Indeed, the ants that live in this layer and below constitute a huge portion of Earth's biomass and species diversity, consequently playing a critical role in the natural world. The nearly 12,000 known species of ants provide imperative services within their environment, such as loosening the soil and making it friendlier for small sprouting plants.

Ants are also "big recyclers," according to the TEAM Initiative's technical director, Jorge Ahumada, because they use excess natural materials on the ground for nest construction and feeding their young. Beyond that, ants act as indicators of ecological change, such as altered soil properties, seasonality, and climate.
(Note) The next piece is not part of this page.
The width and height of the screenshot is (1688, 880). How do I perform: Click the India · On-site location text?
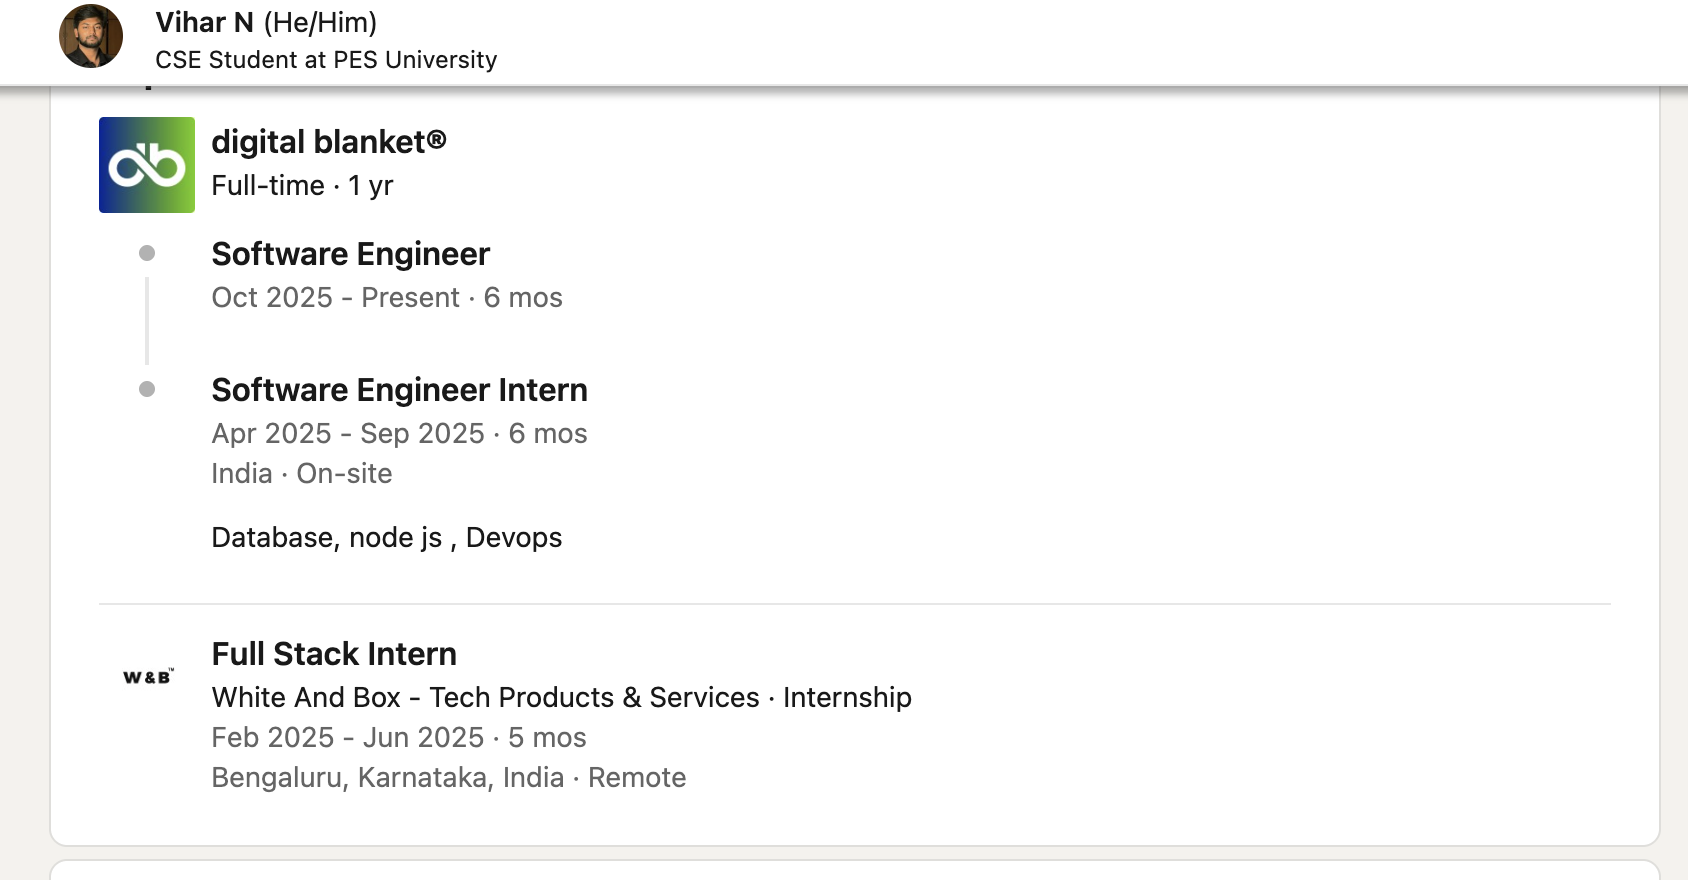(x=301, y=473)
"There are a few ant species that prefer to live in drier and warmer conditions," Ahumada says. "So if we start getting changes in global temperatures, we could see an increase in species that were not there before."

New Species Discovered, Needle In the Haystack Found

Pooling scientists from around the world, the TEAM Initiative quantifies and forecasts changes in biodiversity in tropical forests, in part by identifying ants. The Ant Protocol helps to ensure that various scientists collect data in the same manner, allowing them to come to conclusions more efficiently. If scientists are lucky, they'll find a species in the Winkler they never knew existed. It is a process that Longino compares to finding a needle in the haystack.

Despite the odds, Longino identified one new ant species and rediscovered another in September 2006 at the TEAM Initiative's Volcán Barva site in northern Costa Rica.

"One of them is a very cool looking little ant. It's in this genus called Pyramica and it doesn't look like any one I've ever seen," Longino says, describing the new species whose closest relative is thought to live in southern Brazil. He has given it the temporary code name Pyramica JTL-012 until it is formally described.

Longino also identified a worker of Typhlomyrmex prolatus, a species that was previously only known from a lone queen collected near San Jose, Costa Rica around 1940.

"It's kind of like zooming in," says Ahumada. "Just to find another forest inside the floor that is full and teeming with life, I think, is fascinating."